Exaggerator would join elite company with a victory Saturday. The last Derby runner-up to win the Preakness and Belmont was Hall of Famer Nashua in 1955.
"He's a double crown winner if he does that. That's not bad. That's only one step away from a Triple Crown winner," Desormeaux said. "We might have coined a new phrase right there. Have you ever heard of a double crown winner before? There's a new one. He's got to win it first."
Desormeaux said Exaggerator will not go to the track Saturday but have a morning that is "as easy as possible."
"We'll walk him early. Usually when you do that they'll get back in the stall and conk out. He'll take a nap and if he gets looking like he wants another walk, we'll do that," he said. "For the most part we'll walk him early and then stay away from him, try to keep the noise level and antics in the barn away from him and let him rest. Again, he's smart. When he knows we're not asking him to do anything he will rest."
As per usual, Lani was out bright and early at 6:30 this morning, and the Japanese invader completed four circuits of Belmont's main track while either galloping, jogging or walking at various intervals.

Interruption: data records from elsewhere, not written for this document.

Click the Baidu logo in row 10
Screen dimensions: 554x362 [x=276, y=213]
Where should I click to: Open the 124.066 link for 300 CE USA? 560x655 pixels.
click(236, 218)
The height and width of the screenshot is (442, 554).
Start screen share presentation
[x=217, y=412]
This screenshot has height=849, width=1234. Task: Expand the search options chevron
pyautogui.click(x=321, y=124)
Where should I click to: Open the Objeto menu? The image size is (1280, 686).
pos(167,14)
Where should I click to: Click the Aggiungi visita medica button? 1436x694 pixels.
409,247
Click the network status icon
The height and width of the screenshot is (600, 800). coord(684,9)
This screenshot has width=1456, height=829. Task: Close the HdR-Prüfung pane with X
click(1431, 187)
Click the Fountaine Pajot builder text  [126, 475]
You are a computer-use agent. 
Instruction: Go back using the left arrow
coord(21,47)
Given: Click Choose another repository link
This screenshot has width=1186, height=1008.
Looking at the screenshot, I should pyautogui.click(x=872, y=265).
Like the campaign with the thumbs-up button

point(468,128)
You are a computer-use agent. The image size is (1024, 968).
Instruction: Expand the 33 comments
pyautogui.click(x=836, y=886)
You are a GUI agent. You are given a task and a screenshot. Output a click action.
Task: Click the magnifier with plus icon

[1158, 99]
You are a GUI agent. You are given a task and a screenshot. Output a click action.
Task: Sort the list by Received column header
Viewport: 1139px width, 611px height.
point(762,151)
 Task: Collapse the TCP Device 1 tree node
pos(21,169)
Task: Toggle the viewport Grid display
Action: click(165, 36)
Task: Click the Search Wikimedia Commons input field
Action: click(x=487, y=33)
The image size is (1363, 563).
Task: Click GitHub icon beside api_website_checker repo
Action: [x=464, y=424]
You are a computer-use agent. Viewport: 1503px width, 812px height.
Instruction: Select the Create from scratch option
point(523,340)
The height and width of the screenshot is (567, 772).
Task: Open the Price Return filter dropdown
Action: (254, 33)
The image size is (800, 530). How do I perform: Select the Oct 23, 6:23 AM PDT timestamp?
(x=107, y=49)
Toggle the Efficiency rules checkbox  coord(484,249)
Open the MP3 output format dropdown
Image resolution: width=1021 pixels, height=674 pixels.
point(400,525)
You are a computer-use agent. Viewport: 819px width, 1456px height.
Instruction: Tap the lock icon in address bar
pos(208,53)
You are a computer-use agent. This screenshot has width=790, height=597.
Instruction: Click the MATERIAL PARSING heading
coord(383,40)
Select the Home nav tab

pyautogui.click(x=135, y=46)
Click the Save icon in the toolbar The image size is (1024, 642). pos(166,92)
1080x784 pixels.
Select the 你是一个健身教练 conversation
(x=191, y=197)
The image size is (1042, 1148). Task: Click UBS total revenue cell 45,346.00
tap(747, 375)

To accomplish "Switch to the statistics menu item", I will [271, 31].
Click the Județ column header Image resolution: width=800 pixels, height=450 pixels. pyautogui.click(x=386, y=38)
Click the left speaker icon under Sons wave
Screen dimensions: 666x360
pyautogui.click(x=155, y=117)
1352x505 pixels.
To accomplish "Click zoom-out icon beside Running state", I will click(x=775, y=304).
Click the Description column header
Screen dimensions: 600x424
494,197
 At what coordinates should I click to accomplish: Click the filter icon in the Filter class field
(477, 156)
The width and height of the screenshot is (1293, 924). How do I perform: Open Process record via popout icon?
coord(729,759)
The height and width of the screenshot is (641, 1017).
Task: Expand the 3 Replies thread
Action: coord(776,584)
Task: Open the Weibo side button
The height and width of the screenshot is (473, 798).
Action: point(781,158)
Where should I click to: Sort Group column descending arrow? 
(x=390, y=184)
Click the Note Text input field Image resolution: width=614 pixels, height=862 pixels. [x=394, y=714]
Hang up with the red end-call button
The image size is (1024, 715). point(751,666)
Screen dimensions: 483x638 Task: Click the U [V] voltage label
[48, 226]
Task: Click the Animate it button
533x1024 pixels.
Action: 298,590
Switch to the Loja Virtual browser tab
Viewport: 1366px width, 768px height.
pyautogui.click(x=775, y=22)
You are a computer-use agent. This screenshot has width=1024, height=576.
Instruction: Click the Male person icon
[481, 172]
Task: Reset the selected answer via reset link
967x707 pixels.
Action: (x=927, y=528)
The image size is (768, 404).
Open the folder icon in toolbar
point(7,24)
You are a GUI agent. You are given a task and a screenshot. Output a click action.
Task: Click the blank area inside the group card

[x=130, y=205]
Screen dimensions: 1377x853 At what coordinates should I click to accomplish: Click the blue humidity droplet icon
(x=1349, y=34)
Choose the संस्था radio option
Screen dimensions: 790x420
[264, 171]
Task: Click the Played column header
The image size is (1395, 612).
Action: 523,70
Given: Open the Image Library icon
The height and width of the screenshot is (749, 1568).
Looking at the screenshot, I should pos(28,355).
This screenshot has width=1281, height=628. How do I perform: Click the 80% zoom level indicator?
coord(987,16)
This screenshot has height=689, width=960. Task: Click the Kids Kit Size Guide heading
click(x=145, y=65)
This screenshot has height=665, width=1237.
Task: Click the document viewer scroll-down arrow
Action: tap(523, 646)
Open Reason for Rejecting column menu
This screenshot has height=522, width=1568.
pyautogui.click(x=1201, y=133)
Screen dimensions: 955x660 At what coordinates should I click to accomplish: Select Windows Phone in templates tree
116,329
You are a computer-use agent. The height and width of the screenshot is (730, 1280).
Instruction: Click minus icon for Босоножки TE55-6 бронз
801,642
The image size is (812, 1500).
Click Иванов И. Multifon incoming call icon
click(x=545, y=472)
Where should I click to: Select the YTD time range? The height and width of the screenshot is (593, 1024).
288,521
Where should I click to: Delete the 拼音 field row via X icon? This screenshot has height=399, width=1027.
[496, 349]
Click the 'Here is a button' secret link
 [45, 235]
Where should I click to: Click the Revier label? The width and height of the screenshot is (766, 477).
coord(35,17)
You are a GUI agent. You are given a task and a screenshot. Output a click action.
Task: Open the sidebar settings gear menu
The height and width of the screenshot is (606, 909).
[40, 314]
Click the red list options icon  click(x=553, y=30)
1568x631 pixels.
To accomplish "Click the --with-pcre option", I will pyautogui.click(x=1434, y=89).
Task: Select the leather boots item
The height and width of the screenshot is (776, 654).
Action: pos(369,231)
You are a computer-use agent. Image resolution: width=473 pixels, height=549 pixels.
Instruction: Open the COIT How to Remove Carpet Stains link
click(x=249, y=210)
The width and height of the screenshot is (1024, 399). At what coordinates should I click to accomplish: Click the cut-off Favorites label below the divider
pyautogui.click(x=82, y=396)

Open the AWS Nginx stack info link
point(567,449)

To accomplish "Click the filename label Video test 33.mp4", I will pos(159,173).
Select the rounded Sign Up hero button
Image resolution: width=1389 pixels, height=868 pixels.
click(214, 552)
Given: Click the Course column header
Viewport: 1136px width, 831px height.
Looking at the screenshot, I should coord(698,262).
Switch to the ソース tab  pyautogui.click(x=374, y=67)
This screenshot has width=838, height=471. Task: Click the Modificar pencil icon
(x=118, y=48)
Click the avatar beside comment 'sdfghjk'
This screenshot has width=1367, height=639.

After being led back to Barn 6, Lani was examined by Dr. Scott Palmer, the Executive Medical Director for New York State Gaming and Racing Commission, and pronounced good to go for the Belmont.
"He's ready," said trainer Mikio Matsunaga, who noted that the gray colt's regular rider, 16-time Japanese champion jockey Yutaka Take, arrived in New York Thursday.
Lani's connections are hoping for a fast track, as the son of Tapit is two-for-three under such conditions, including a win in the $2 million UAE Derby (G2) at Meydan.
"A little rain would be okay, but not a heavy rain," said the owner's agent, Keita Tanaka.